What is on the government's radar is a whole new approach to federal-provincial relations in Canada.
You know that the Prime Minister will meet the premiers in Vancouver next week for the second time since being elected Prime Minister. The last time the former prime minister of Canada called the premiers to a meeting was January 2009. Seven years, or six years and change, passed between these meetings. How do you have important national conversations when the provincial leaders and the federal prime minister are not at the same table?
I have had the pleasure of speaking either face to face or on the phone with every one of Canada's ministers of energy to talk about the federal role in stimulating a discussion of the Canadian energy strategy which has been so well built so far by the Council of the Federation, the premiers.
I am very keen to have conversations with the Government of Ontario on the Ring of Fire project. We know the enormous potential that it carries. We know where it is at this moment. “This moment” doesn't mean that this is where we'll be in six months or a year. I've reached out to my colleagues.
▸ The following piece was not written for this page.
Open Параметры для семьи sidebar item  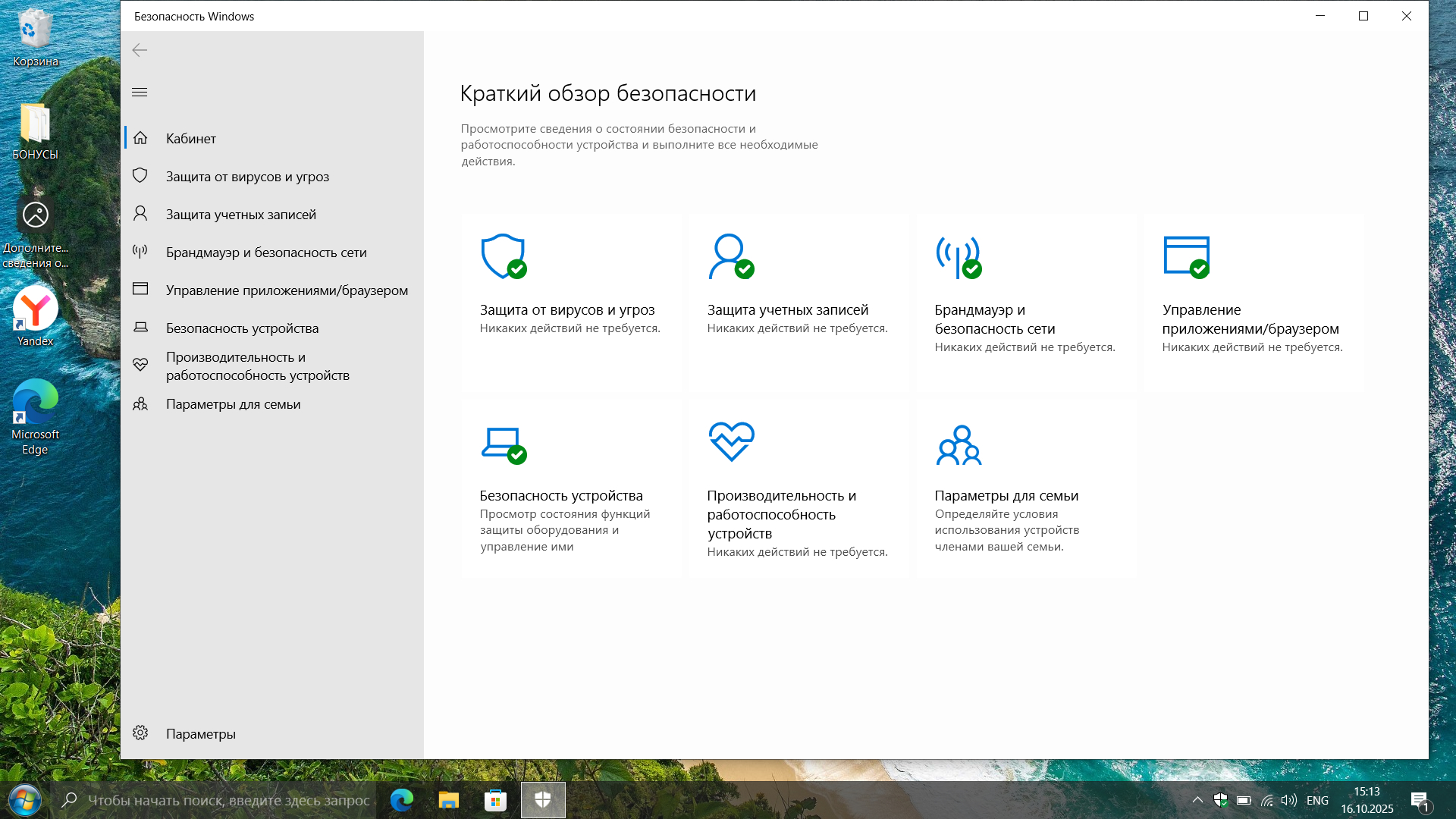click(x=233, y=404)
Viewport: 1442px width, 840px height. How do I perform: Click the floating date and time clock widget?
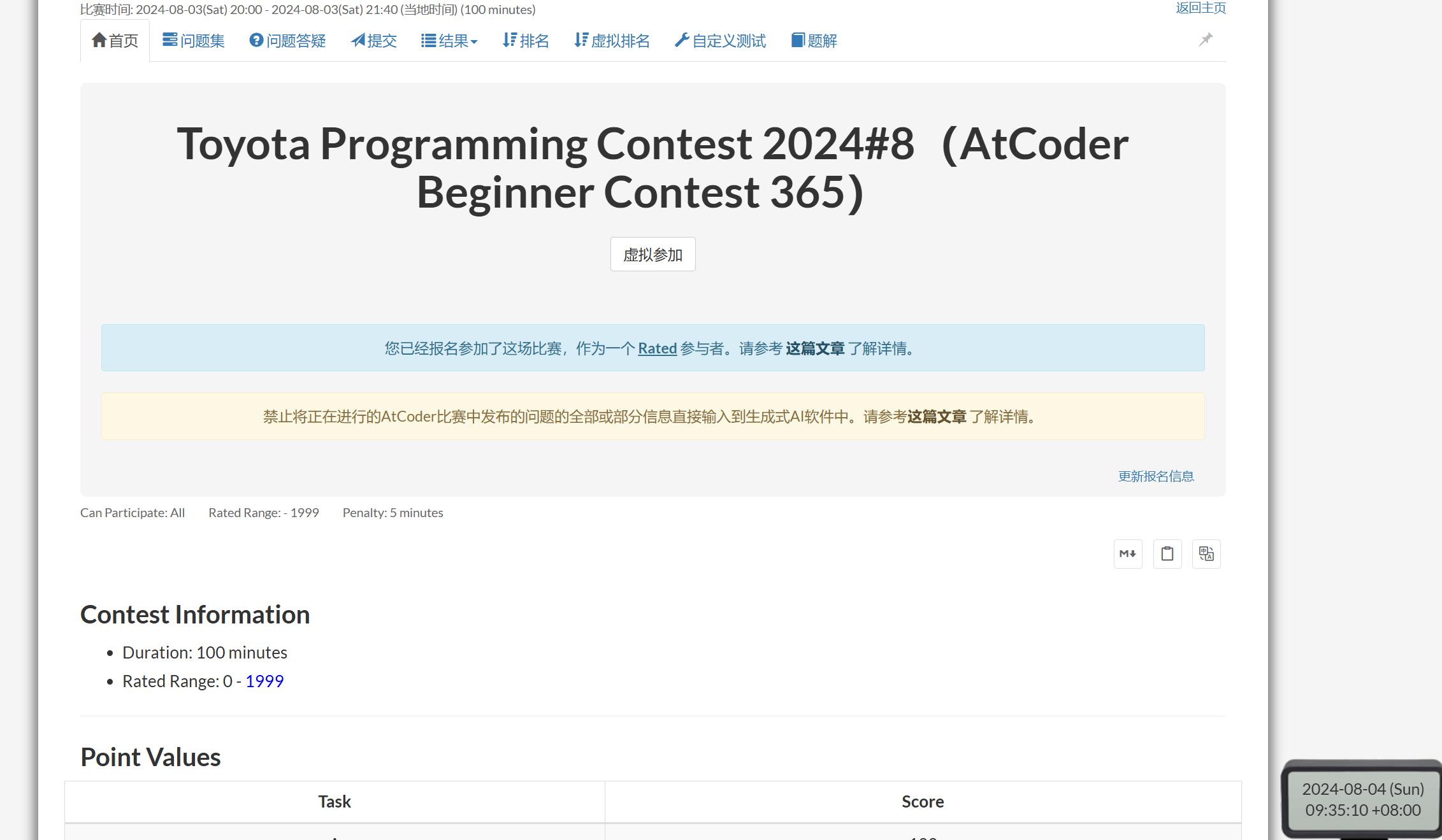(1362, 800)

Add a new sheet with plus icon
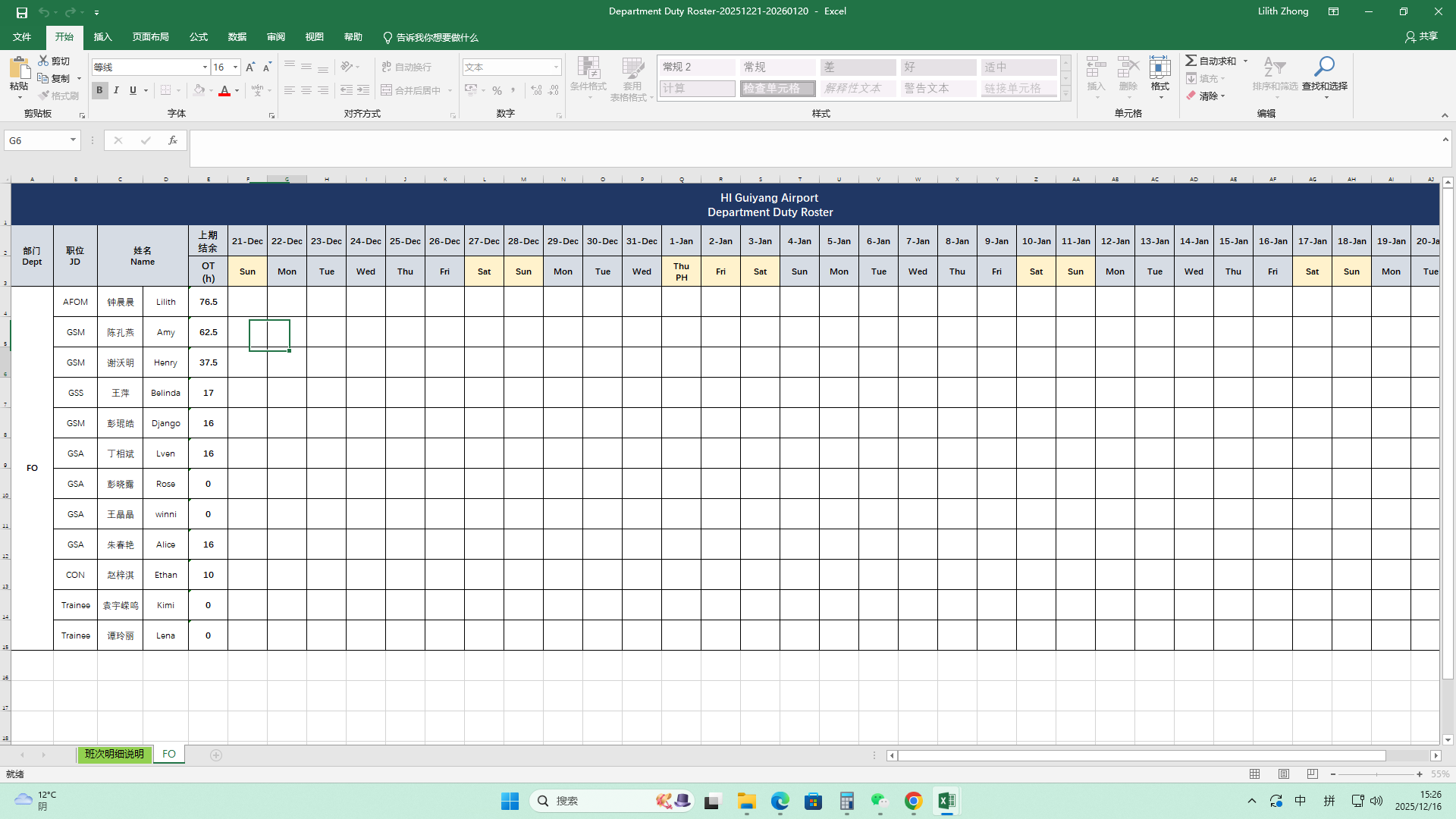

As many of you, certainly the member for Portage—Lisgar, will know, Winnipeg will be hosting the annual meeting of energy and mines ministers this summer, in August. That will be, if not the first time, then a terrific opportunity for a face-to-face meeting between provincial energy ministers and the federal Minister of Natural Resources. I am keen to have a conversation with northern Ontario about mineral potential there and in other places.
We're keen to work with them collaboratively to ensure that governments are talking to each other, something which for too long, sadly, has not been the case in Canada.